Wednesday, November 23, 2011

Opposite Inside You

The way to get at a difficult thing is to take on it’s opposite.  

Czech filmmaker Yaroslava Vosmikova (or Barbara as her friends in L.A. call her) gave me this advice when I started to write The Red Coat and found that it had pitched me from broad daylight down into the Aladdin caves of my psyche.  Rather than help me get clear on who I was and what I wanted, writing the book seemed to propel me further and further into darkness and doubt.  

“Go against what you are aiming for to get at it,” Barbara told me.  “Work in streams of consciousness. Throw out agitating, seemingly unrelated images to get at the deeper meaning,” and she gave as an example the bible quoting hitman from Pulp Fiction.

The Samuel L. Jackson character in that film who delivers a righteous sermon from Ezekiel even as he takes the life of another human being burned an image of irreconcilable opposites into our hearts and minds in the same way that 40 years earlier Robert Mitchum’s sinister preacher in Night of the Hunter would tattoo the words “Love” on his one hand and “Hate” on the other. 

Pitting two characters of comparable strength opposite each other creates a powerful drama, but placing those same opposites together inside a single character describes what it means to be human.  Nobody is all good or all bad, and it is the essence of consciousness to be able to look down into the deep wells inside yourself and see the dangerous Jinn as well as the jewels that abide there.

Interestingly, I think women tend to more readily identify with their negative character traits than acknowledge the positive ones, which remain weak or latent inside them. 
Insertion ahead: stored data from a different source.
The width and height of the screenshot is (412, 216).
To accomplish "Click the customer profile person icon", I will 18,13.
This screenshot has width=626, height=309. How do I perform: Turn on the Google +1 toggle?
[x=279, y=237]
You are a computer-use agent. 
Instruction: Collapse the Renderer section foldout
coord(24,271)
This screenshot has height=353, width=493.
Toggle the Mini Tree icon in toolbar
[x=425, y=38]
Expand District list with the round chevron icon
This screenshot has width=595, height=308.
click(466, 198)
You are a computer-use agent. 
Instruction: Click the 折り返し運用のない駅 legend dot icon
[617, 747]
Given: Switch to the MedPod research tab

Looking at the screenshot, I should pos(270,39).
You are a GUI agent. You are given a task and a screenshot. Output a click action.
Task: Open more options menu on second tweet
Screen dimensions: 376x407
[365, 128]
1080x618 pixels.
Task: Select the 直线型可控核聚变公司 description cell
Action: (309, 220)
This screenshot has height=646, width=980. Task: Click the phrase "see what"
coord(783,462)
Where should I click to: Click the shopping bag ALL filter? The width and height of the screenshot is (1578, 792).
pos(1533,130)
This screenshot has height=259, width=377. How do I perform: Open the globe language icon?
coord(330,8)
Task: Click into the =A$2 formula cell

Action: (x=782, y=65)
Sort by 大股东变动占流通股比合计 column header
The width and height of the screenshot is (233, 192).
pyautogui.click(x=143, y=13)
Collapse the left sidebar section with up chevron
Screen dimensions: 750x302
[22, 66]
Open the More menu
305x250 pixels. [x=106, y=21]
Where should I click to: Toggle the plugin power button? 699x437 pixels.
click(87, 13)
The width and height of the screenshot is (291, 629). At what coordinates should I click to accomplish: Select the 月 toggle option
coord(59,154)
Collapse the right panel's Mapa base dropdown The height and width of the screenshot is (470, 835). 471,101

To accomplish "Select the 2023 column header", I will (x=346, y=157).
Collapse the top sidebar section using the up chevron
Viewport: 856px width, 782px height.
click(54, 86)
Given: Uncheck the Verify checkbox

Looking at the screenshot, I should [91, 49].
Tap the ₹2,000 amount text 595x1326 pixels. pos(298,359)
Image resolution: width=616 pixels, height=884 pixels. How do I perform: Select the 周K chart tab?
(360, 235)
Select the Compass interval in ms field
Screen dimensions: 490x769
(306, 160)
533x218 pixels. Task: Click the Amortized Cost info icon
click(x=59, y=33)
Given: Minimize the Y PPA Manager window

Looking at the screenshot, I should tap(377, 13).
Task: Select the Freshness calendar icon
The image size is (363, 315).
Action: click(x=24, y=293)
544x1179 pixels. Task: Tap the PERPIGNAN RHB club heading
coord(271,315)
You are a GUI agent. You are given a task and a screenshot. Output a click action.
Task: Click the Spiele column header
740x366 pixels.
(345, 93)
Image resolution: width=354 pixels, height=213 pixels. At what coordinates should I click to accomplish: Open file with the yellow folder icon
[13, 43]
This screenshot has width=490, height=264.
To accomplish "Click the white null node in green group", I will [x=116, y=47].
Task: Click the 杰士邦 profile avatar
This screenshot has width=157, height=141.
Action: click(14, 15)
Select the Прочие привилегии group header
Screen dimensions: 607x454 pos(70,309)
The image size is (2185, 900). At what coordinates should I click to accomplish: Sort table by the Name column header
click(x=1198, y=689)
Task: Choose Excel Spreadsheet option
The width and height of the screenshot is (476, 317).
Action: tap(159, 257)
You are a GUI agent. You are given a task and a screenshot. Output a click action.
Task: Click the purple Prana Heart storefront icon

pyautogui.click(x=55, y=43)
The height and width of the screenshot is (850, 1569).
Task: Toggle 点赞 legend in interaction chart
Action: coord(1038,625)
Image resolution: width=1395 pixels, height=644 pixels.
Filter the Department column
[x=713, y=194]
The main character of my book, Marla Piper, would be the one to show me how to exercise my latent but formidable powers, the “opposites” inside me that I dared not let loose.  Like the sister that saves Inanna from certain death in the underworld – her perfect complement – Marla would be my surrogate, the deputy that I would appoint to solve my daunting personal problems. Where I was shy and cautious, she would be bold. Where I was numb she would awaken to pain and to life, and where I was paralyzed in fear she would take action.  

My literary persona would help me become the whole, graceful and self-loving person that I needed. 

For my picture, I chose Joan of Arc, because at one time she was my antithesis.  Where I felt hopeless and was easily deterred, Joan believed in and followed her visions with all of her heart, regardless of the outcome.  Although I’ve gotten more sure, I know I still need to develop faith in myself and my ideas if I am going to succeed.  p.s. did you notice that Joan wears a suit of armor and carries a sword?

So tell me, what is the opposite inside you that has got to come out?


Cynthia Wylie said...

"... faith in myself and faith in my ideas." Well put. For me I would say "charging what my product" is worth as an extension to that. Again, it comes down to self worth doesn't it? I think you're right - more of a woman's issue. But I'm happy to be enlightened about a man's point of view through posted comments. But after a couple millennia of being put down it's no wonder we have self worth issues. It's in our DNA. So I would say then that the opposite of me in that regard is someone who feels my product is worthy to buy, and people will pay for my product what it is worth.

The Red Coat Writer said...

Thanks, Cynthia! What person epitomizes "charging what my product is worth" to you? I found it helpful to come up with a real person to hold up as an example for myself, but in your case you might also think of a company.